Canon made headlines and gave a small amount of momentum to the idea of “.brand” top-level domains when it announced, a year ago, that it would apply to ICANN to manage .canon.
There are plenty of good reasons why the company would want the TLD.
Beyond the more obvious search-oriented branding opportunities, some say Canon could try to boost customer loyalty and create new revenue streams by offering camera buyers services such as photo hosting at personalized .canon domains.
But here’s another reason that doesn’t seem to have received many column inches: as I recently discovered from a few continental friends, “canon” also means “sexy” in French slang.
I expect this coincidence was the very least of Canon’s concerns when its executives met to discuss their .brand TLD strategy, but it does highlight a major issue that some companies will have to deal with when the ICANN new gTLD program gets underway.
They may think their brand is unique, but unless they’ve done their homework they may find themselves competing with, or blocked by, equally legitimate applicants from other nations.

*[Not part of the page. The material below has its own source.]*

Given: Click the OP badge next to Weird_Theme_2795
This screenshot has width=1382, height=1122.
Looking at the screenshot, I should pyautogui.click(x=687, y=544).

Companies planning to participate in the program – even only as a challenger – will need to have done a fairly daunting audit of their key brands if they want to avoid nasty surprises.
Ensuring a brand is a unique, registered trademark in one’s home territory is only the beginning.
Companies need to also ask themselves what, if anything, their mark means in other languages, what it looks like in non-Latin scripts such as Arabic and Chinese, and whether it has similarity of “appearance, phonetic sound, or meaning” to any other potential new TLD string.
We already have at least one double entendre in the DNS – the ccTLD for the tiny Pacific island of Niue, .nu, means “.naked” in French, as the registry discovered to its benefit many years ago.
If Canon had not decided to apply for .canon, could a French-speaking pornographer have applied for the TLD instead, on the quite reasonable basis that it is also a “generic” string?
ICANN’s trademark protection policies would make such a delegation highly unlikely, but Canon would have found itself forced into a defensive fight to protect its mark.
Of more immediate concern to the company is of course the question of who gets to register canon.xxx.
It seems likely that ICM Registry’s sunrise policy is strong enough to ensure that this particular .xxx domain is never used for pornography, but only if a) no existing pornographer has a trademark on the string and b) Canon remembers to defensively register.
In the unlikely event that Canon forgets to defend its mark, a pornographer who registered canon.xxx for a legitimate French porn site could well find himself with a UDRP-winning domain.